What is needed is an exact copy of every entry below, with the pictures left out.
* * *
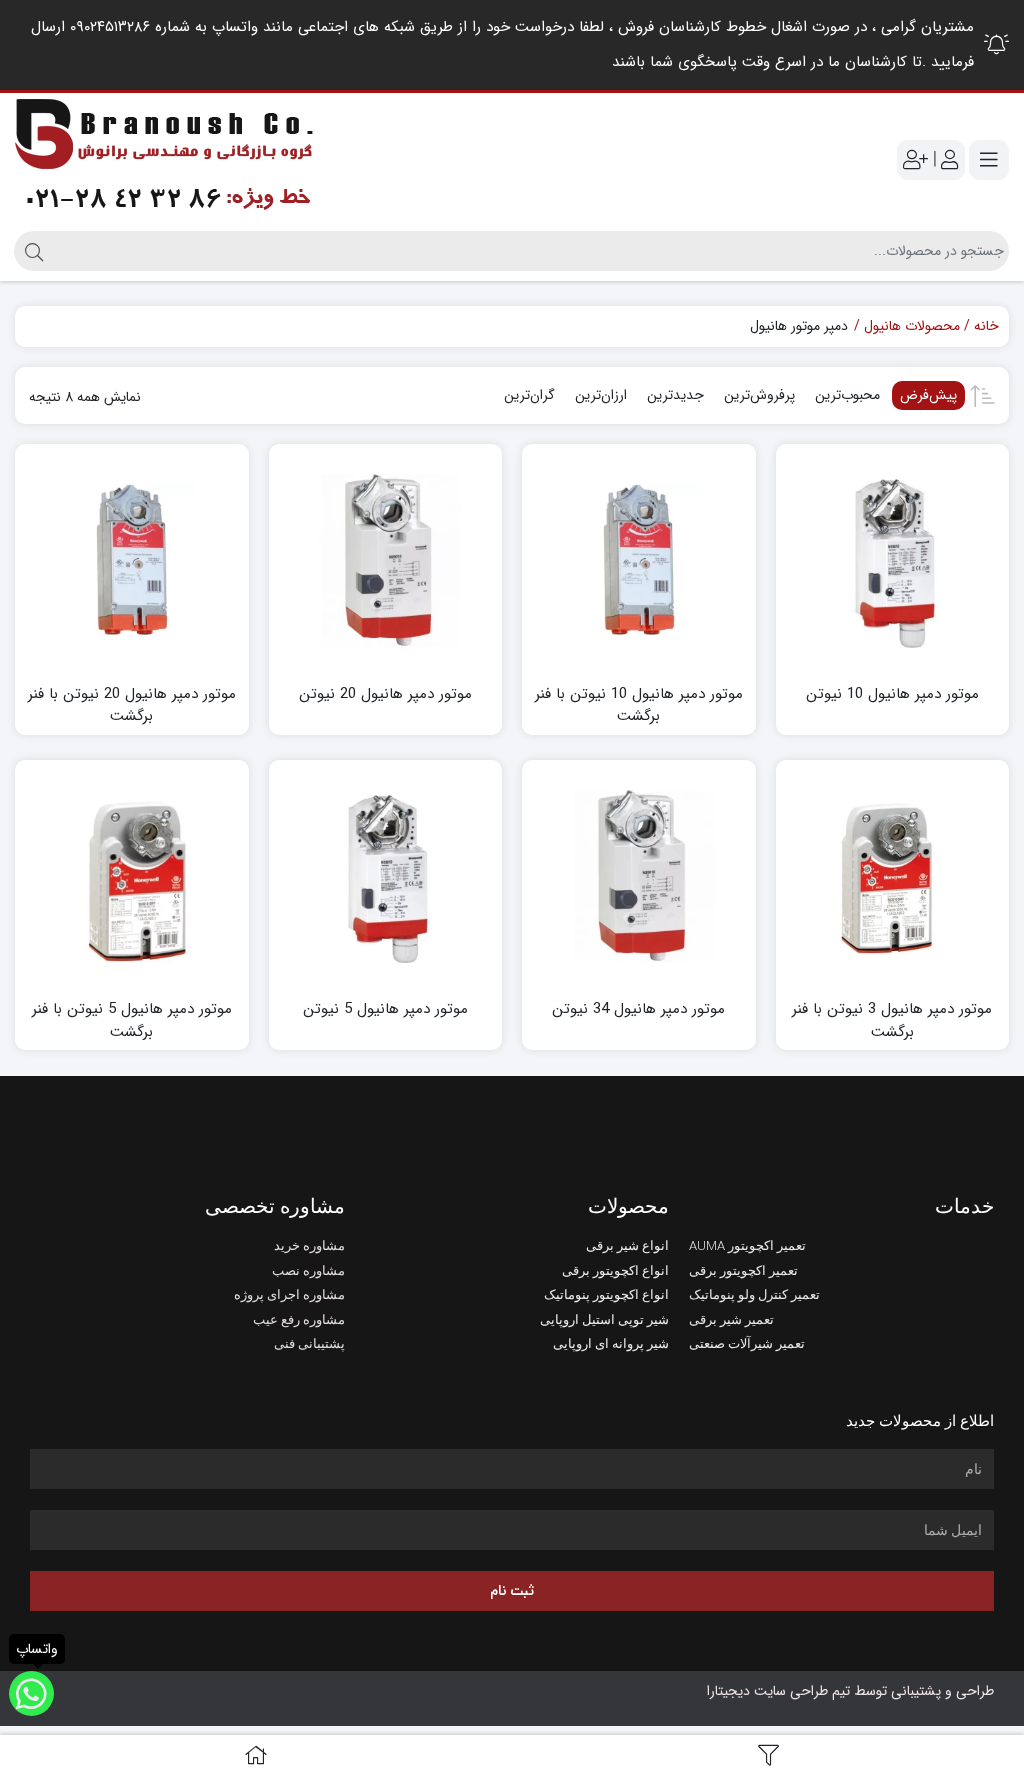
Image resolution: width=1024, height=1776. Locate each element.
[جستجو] (31, 251)
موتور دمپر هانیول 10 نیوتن (892, 694)
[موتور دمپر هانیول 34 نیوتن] (639, 877)
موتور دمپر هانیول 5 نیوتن (385, 1009)
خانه (986, 326)
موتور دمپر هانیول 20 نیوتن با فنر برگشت (132, 705)
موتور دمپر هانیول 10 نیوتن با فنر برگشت (639, 705)
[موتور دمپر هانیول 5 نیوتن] (386, 877)
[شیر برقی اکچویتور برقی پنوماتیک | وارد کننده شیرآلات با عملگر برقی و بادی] (165, 159)
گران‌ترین (529, 395)
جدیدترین (675, 395)
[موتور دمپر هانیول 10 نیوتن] (893, 561)
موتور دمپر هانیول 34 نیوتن (638, 1009)
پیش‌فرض (928, 395)
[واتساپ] (31, 1693)
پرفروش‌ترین (759, 395)
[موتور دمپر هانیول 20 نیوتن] (386, 561)
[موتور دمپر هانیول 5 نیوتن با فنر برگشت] (132, 877)
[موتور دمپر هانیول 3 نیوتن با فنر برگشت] (893, 877)
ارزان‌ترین (601, 395)
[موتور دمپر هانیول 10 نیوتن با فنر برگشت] (639, 561)
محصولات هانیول (912, 326)
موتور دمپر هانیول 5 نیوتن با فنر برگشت (132, 1020)
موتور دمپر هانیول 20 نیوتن (385, 694)
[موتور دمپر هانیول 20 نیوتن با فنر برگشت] (132, 561)
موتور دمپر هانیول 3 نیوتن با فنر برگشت (892, 1020)
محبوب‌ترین (847, 395)
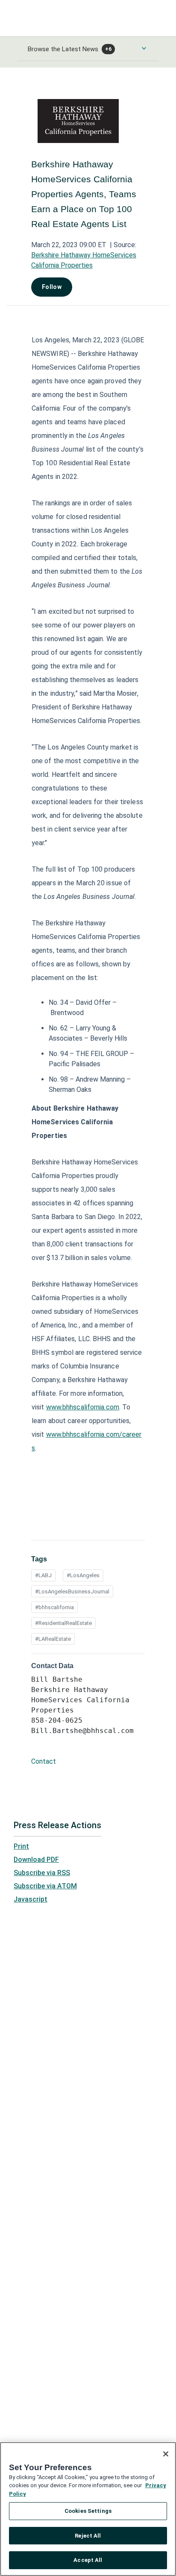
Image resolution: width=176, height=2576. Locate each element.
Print (21, 1846)
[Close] (165, 2454)
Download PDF (36, 1859)
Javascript (30, 1899)
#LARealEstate (53, 1639)
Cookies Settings (88, 2511)
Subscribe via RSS (42, 1873)
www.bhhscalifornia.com (82, 1407)
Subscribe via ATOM (45, 1886)
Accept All (87, 2560)
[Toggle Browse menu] (144, 48)
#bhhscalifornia (54, 1607)
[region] (88, 2509)
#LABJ (43, 1575)
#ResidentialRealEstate (63, 1623)
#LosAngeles (83, 1575)
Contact (43, 1761)
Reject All (88, 2535)
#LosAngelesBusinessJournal (72, 1591)
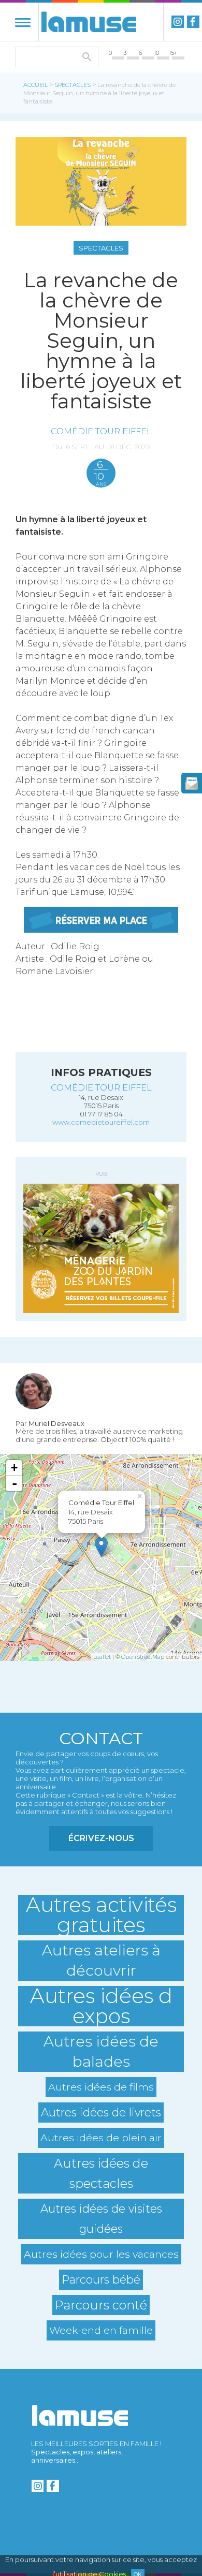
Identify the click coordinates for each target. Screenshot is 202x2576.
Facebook (193, 22)
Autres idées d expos (101, 2006)
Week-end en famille (101, 2330)
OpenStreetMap (142, 1656)
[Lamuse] (88, 21)
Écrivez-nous (101, 1838)
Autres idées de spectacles (101, 2173)
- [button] (14, 1483)
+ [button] (14, 1467)
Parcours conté (101, 2305)
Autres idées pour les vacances (101, 2254)
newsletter (191, 783)
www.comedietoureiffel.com (101, 1122)
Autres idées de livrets (101, 2112)
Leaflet (102, 1656)
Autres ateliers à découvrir (101, 1960)
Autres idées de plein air (101, 2137)
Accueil (35, 85)
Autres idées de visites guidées (101, 2218)
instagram (177, 22)
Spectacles (72, 85)
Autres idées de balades (101, 2051)
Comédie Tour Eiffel (101, 431)
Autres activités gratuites (101, 1915)
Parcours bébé (101, 2279)
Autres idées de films (101, 2087)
* * *
TASK RESULT |
Image resolution: width=1024, height=1776. Locate each element.
[جستجو] (31, 251)
موتور دمپر هانیول 10 نیوتن (892, 694)
[موتور دمپر هانیول 34 نیوتن] (639, 877)
موتور دمپر هانیول 5 نیوتن (385, 1009)
خانه (986, 326)
موتور دمپر هانیول 20 نیوتن با فنر برگشت (132, 705)
موتور دمپر هانیول 10 نیوتن با فنر برگشت (639, 705)
[موتور دمپر هانیول 5 نیوتن] (386, 877)
[شیر برقی اکچویتور برقی پنوماتیک | وارد کننده شیرآلات با عملگر برقی و بادی] (165, 159)
گران‌ترین (529, 395)
جدیدترین (675, 395)
[موتور دمپر هانیول 10 نیوتن] (893, 561)
موتور دمپر هانیول 34 نیوتن (638, 1009)
پیش‌فرض (928, 395)
[واتساپ] (31, 1693)
پرفروش‌ترین (759, 395)
[موتور دمپر هانیول 20 نیوتن] (386, 561)
[موتور دمپر هانیول 5 نیوتن با فنر برگشت] (132, 877)
[موتور دمپر هانیول 3 نیوتن با فنر برگشت] (893, 877)
ارزان‌ترین (601, 395)
[موتور دمپر هانیول 10 نیوتن با فنر برگشت] (639, 561)
محصولات هانیول (912, 326)
موتور دمپر هانیول 5 نیوتن با فنر برگشت (132, 1020)
موتور دمپر هانیول 20 نیوتن (385, 694)
[موتور دمپر هانیول 20 نیوتن با فنر برگشت] (132, 561)
موتور دمپر هانیول 3 نیوتن با فنر برگشت (892, 1020)
محبوب‌ترین (847, 395)
Image resolution: width=176, height=2576. Locate each element.
Print (21, 1846)
[Close] (165, 2454)
Download PDF (36, 1859)
Javascript (30, 1899)
#LARealEstate (53, 1639)
Cookies Settings (88, 2511)
Subscribe via RSS (42, 1873)
www.bhhscalifornia.com (82, 1407)
Subscribe via ATOM (45, 1886)
Accept All (87, 2560)
[Toggle Browse menu] (144, 48)
#bhhscalifornia (54, 1607)
[region] (88, 2509)
#LABJ (43, 1575)
#ResidentialRealEstate (63, 1623)
#LosAngeles (83, 1575)
Contact (43, 1761)
Reject All (88, 2535)
#LosAngelesBusinessJournal (72, 1591)
Identify the click coordinates for each target. Screenshot is 202x2576.
Facebook (193, 22)
Autres idées d expos (101, 2006)
Week-end en famille (101, 2330)
OpenStreetMap (142, 1656)
[Lamuse] (88, 21)
Écrivez-nous (101, 1838)
Autres idées de spectacles (101, 2173)
- [button] (14, 1483)
+ [button] (14, 1467)
Parcours conté (101, 2305)
Autres idées pour les vacances (101, 2254)
newsletter (191, 783)
www.comedietoureiffel.com (101, 1122)
Autres idées de livrets (101, 2112)
Leaflet (102, 1656)
Autres ateliers à découvrir (101, 1960)
Autres idées de plein air (101, 2137)
Accueil (35, 85)
Autres idées de visites guidées (101, 2218)
instagram (177, 22)
Spectacles (72, 85)
Autres idées de balades (101, 2051)
Comédie Tour Eiffel (101, 431)
Autres activités gratuites (101, 1915)
Parcours bébé (101, 2279)
Autres idées de films (101, 2087)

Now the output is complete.